• [YOUR OBJECTIVE] Without including any images, reproduce each entry exactly.
+++ PROVIDED DATA +++
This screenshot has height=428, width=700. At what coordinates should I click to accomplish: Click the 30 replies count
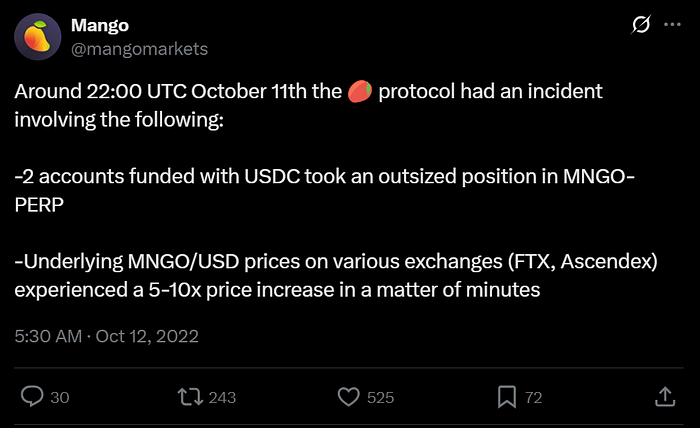coord(60,398)
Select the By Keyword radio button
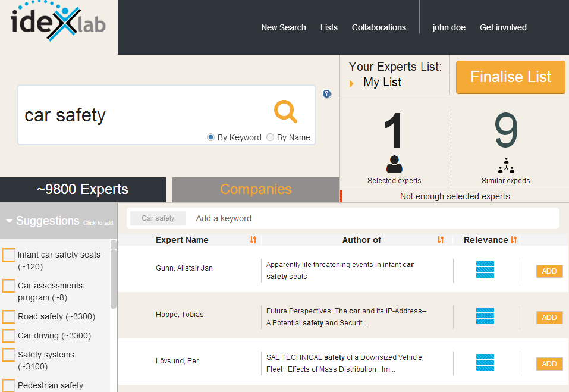Screen dimensions: 569x392 click(211, 137)
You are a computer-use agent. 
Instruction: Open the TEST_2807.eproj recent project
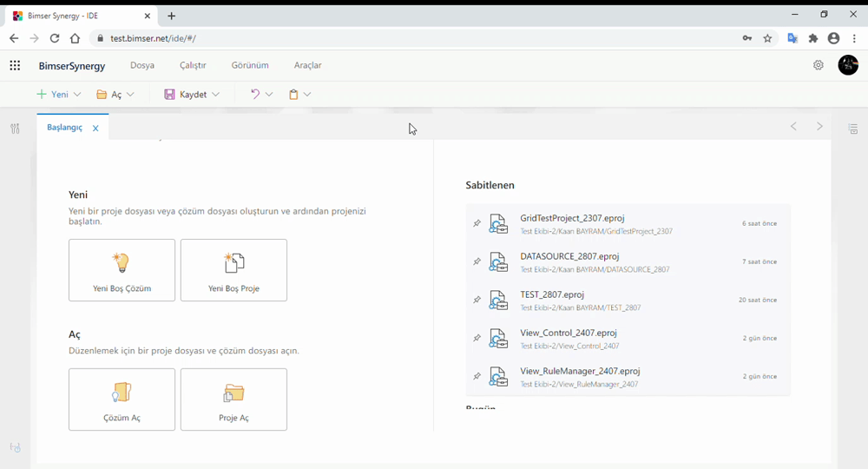click(552, 295)
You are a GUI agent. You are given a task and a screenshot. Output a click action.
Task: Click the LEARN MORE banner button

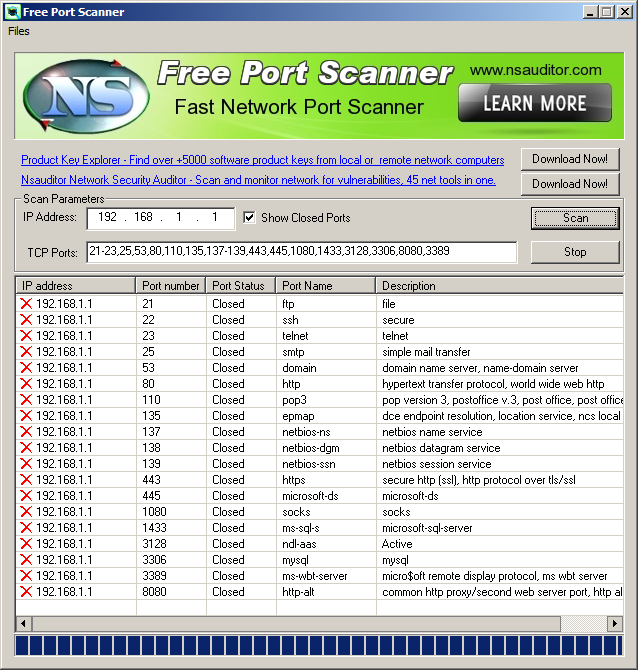click(535, 103)
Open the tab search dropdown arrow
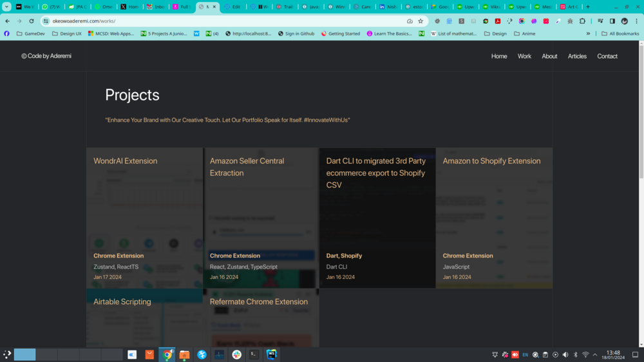 pyautogui.click(x=6, y=6)
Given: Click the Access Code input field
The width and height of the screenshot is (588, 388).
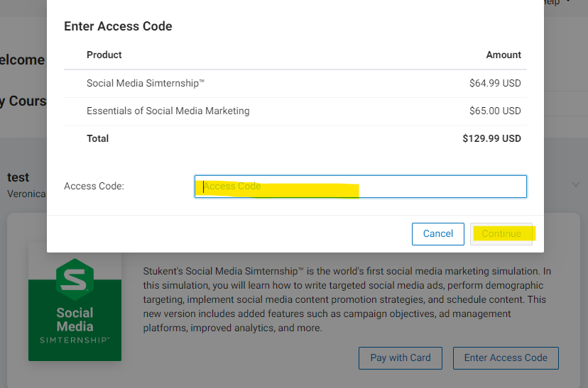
+++
• [SOLUTION]
This screenshot has height=428, width=700. At what coordinates should I click to accomplish: Click the 30 replies count
coord(60,398)
Select the By Keyword radio button
Screen dimensions: 569x392 click(211, 137)
You are a computer-use agent. 
Instruction: Open the TEST_2807.eproj recent project
click(552, 295)
You are a GUI agent. You are given a task and a screenshot. Output a click action.
Task: Click the LEARN MORE banner button

click(535, 103)
Open the tab search dropdown arrow
 pyautogui.click(x=6, y=6)
Given: Click the Access Code input field
The width and height of the screenshot is (588, 388).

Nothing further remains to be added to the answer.